TASK DIRECTIONS >> Please return each entry in the listing exactly.
BEGIN SUPPLIED DATA
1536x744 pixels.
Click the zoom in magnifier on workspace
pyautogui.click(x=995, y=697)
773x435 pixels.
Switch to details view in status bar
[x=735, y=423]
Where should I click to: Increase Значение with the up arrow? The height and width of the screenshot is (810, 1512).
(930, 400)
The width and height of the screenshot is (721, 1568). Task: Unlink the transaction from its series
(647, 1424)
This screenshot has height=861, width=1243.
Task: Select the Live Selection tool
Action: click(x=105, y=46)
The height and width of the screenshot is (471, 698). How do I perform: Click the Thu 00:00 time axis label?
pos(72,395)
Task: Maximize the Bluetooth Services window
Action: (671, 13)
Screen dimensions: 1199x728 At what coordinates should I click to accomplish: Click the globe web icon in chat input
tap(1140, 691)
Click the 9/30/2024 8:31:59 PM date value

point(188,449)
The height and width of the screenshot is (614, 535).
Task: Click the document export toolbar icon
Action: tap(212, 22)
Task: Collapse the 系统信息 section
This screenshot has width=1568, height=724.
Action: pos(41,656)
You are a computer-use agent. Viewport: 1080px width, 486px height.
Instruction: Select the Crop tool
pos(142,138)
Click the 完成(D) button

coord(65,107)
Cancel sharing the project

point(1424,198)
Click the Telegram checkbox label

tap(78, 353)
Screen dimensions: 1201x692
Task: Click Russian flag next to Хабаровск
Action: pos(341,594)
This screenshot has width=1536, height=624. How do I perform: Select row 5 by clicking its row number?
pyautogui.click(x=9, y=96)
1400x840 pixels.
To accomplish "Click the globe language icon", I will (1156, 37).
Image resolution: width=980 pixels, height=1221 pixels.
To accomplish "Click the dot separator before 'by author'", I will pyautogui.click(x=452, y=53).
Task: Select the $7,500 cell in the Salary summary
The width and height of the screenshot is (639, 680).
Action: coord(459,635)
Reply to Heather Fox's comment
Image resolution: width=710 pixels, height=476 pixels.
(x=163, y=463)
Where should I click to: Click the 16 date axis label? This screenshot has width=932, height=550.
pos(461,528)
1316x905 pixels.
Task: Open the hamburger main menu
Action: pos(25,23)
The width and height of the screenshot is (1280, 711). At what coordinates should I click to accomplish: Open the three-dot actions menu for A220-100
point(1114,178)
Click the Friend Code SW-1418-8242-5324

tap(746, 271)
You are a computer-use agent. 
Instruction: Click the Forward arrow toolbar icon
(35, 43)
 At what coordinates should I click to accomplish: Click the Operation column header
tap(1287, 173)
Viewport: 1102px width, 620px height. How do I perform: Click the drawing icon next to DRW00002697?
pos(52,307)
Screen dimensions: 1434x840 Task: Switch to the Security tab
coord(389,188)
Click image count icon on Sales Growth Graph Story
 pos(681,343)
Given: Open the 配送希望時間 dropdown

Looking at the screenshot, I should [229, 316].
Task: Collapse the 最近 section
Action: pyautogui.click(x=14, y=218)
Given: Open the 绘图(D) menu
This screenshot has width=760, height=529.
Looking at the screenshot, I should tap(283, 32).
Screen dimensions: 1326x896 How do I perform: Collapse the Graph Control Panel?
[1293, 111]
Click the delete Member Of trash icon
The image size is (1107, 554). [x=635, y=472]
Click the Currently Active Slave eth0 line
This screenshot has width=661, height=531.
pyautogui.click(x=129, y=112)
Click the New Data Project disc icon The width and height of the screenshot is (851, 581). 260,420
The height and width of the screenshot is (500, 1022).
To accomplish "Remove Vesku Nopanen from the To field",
END SUPPLIED DATA
SOLUTION TO THE EXERCISE >>
1536x744 pixels.
Click the zoom in magnifier on workspace
pyautogui.click(x=995, y=697)
773x435 pixels.
Switch to details view in status bar
[x=735, y=423]
Where should I click to: Increase Значение with the up arrow? The height and width of the screenshot is (810, 1512).
(930, 400)
The width and height of the screenshot is (721, 1568). Task: Unlink the transaction from its series
(647, 1424)
This screenshot has height=861, width=1243.
Task: Select the Live Selection tool
Action: click(x=105, y=46)
The height and width of the screenshot is (471, 698). How do I perform: Click the Thu 00:00 time axis label?
pos(72,395)
Task: Maximize the Bluetooth Services window
Action: (671, 13)
Screen dimensions: 1199x728 At what coordinates should I click to accomplish: Click the globe web icon in chat input
tap(1140, 691)
Click the 9/30/2024 8:31:59 PM date value

point(188,449)
The height and width of the screenshot is (614, 535).
Task: Click the document export toolbar icon
Action: tap(212, 22)
Task: Collapse the 系统信息 section
This screenshot has width=1568, height=724.
Action: pos(41,656)
You are a computer-use agent. Viewport: 1080px width, 486px height.
Instruction: Select the Crop tool
pos(142,138)
Click the 完成(D) button

coord(65,107)
Cancel sharing the project

point(1424,198)
Click the Telegram checkbox label

tap(78, 353)
Screen dimensions: 1201x692
Task: Click Russian flag next to Хабаровск
Action: pos(341,594)
This screenshot has width=1536, height=624. How do I perform: Select row 5 by clicking its row number?
pyautogui.click(x=9, y=96)
1400x840 pixels.
To accomplish "Click the globe language icon", I will (1156, 37).
Image resolution: width=980 pixels, height=1221 pixels.
To accomplish "Click the dot separator before 'by author'", I will pyautogui.click(x=452, y=53).
Task: Select the $7,500 cell in the Salary summary
The width and height of the screenshot is (639, 680).
Action: coord(459,635)
Reply to Heather Fox's comment
Image resolution: width=710 pixels, height=476 pixels.
(x=163, y=463)
Where should I click to: Click the 16 date axis label? This screenshot has width=932, height=550.
pos(461,528)
1316x905 pixels.
Task: Open the hamburger main menu
Action: pos(25,23)
The width and height of the screenshot is (1280, 711). At what coordinates should I click to accomplish: Open the three-dot actions menu for A220-100
point(1114,178)
Click the Friend Code SW-1418-8242-5324

tap(746, 271)
You are a computer-use agent. 
Instruction: Click the Forward arrow toolbar icon
(35, 43)
 At what coordinates should I click to accomplish: Click the Operation column header
tap(1287, 173)
Viewport: 1102px width, 620px height. How do I perform: Click the drawing icon next to DRW00002697?
pos(52,307)
Screen dimensions: 1434x840 Task: Switch to the Security tab
coord(389,188)
Click image count icon on Sales Growth Graph Story
 pos(681,343)
Given: Open the 配送希望時間 dropdown

Looking at the screenshot, I should [229, 316].
Task: Collapse the 最近 section
Action: pyautogui.click(x=14, y=218)
Given: Open the 绘图(D) menu
This screenshot has width=760, height=529.
Looking at the screenshot, I should tap(283, 32).
Screen dimensions: 1326x896 How do I perform: Collapse the Graph Control Panel?
[1293, 111]
Click the delete Member Of trash icon
The image size is (1107, 554). [x=635, y=472]
Click the Currently Active Slave eth0 line
This screenshot has width=661, height=531.
pyautogui.click(x=129, y=112)
Click the New Data Project disc icon The width and height of the screenshot is (851, 581). 260,420
The height and width of the screenshot is (500, 1022).
To accomplish "Remove Vesku Nopanen from the To field",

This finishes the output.